If they pick up the phone won't it cost every time we call? Why not just keep calling for 1 second then hang up then repeat. That way they don't have the opportunity to pick up and rack up the voip bill

The method I use instantly hangs up. On Asterisk systems if you don't force an Answer() the call is never fully answered and you are never charged. I didn't explicitly mention this in the article, but this is a good question.

So no, you don't need to do that, although that would be a suitable method. My method requires less load on your PBX as you don't have to send as many SIP packets (and can therefore place more calls and scale your attack better).
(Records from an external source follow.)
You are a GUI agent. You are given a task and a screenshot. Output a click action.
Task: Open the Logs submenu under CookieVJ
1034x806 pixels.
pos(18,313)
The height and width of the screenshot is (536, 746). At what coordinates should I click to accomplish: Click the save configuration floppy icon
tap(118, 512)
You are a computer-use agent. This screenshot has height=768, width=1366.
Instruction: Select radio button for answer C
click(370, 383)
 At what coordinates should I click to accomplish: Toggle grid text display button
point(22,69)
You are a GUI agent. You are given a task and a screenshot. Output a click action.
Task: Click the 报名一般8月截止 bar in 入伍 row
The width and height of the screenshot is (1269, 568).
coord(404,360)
reply to me on theis site i need help from a hacker im getting calls every 30 sec into the office am dr on call from hosp and they cannot get me its happening on my cell also can anyone help the police donot know what to do, there is a reward for the person that can catch the perperator, and he is prosecuted....help for money guys use your tallent

I don't really understand what you are talking about. Someone is DDoS'ing your phone lines? Look up my information on http://rdegges.com/ and send me a message, we may be able to work something out.

Hey, do you know some US voip providers that allow you to spoof the caller id?

Hi dude,

Some US VoIP providers that allow you to spoof caller ID:

flowroute - http://www.flowroute.com/ (my favorite) voip.ms - http://voip.ms/ vitelity - http://vitelity.com/

Hope that helps :0

Hi Dude,

Can't download the code at: http://cloud.github.com/downloads/comradeb14ck/pycall/

Hoping for your help. Thanks

Hi wizphil,

Sorry about that. I actually recently built a website for pycall (http://pycall.org/) which links to the latest release. At the point of me writing this, that is: http://github.com/downloads/comradeb14ck/pycall/pycall-1.4.tar.gz

Enjoy!

Hi Dude,

Thanks a lot. Have a nice day!

Randall, I am new to Asterisk, can you explain to me what you mean by "Do not force answer"? And, if the called party does not pickup, I don't get charged right? Thank You

Damn...that was easy. Scary easy.

Everything worked on a SIPGate trunk until I tried advanced-flood.py. SIPGate only allows you to set incoming caller ID through their API (though you can set the outgoing ID on their web interface). They're a great ITSP in all other respects, but I did end up setting up a free Flowroute account to run the attack successfully. (It took me 5 minutes from signing up to running the script. Like I said, scary easy).

Now the biggest issue is how do you connect to the ITSP anonymously? I'm using Trixbox and tried setting "outboundproxy=192.168.1.106 port=9050" (TOR proxy on another local box) After I applied the configuration changes I was unable to place any calls. I'll spend some more time on it and post back if I figure it out.

This is great, i used it to flood my own phone lines! Truly scary stuff considering the fact that anyone could be able to use this! I have a request, could you post something similar to this, but using it to DoS a computer instead? Thanks, George

This is great, i used it to flood my own phone lines! Truly scary stuff considering the fact that anyone could be able to use this! I have a request, could you post something similar to this, but using it to DoS a computer instead? Thanks, George

Thanks for publishing this code. My business is being victimized by this type of attack. Do you have a script for me to stop it or trace it?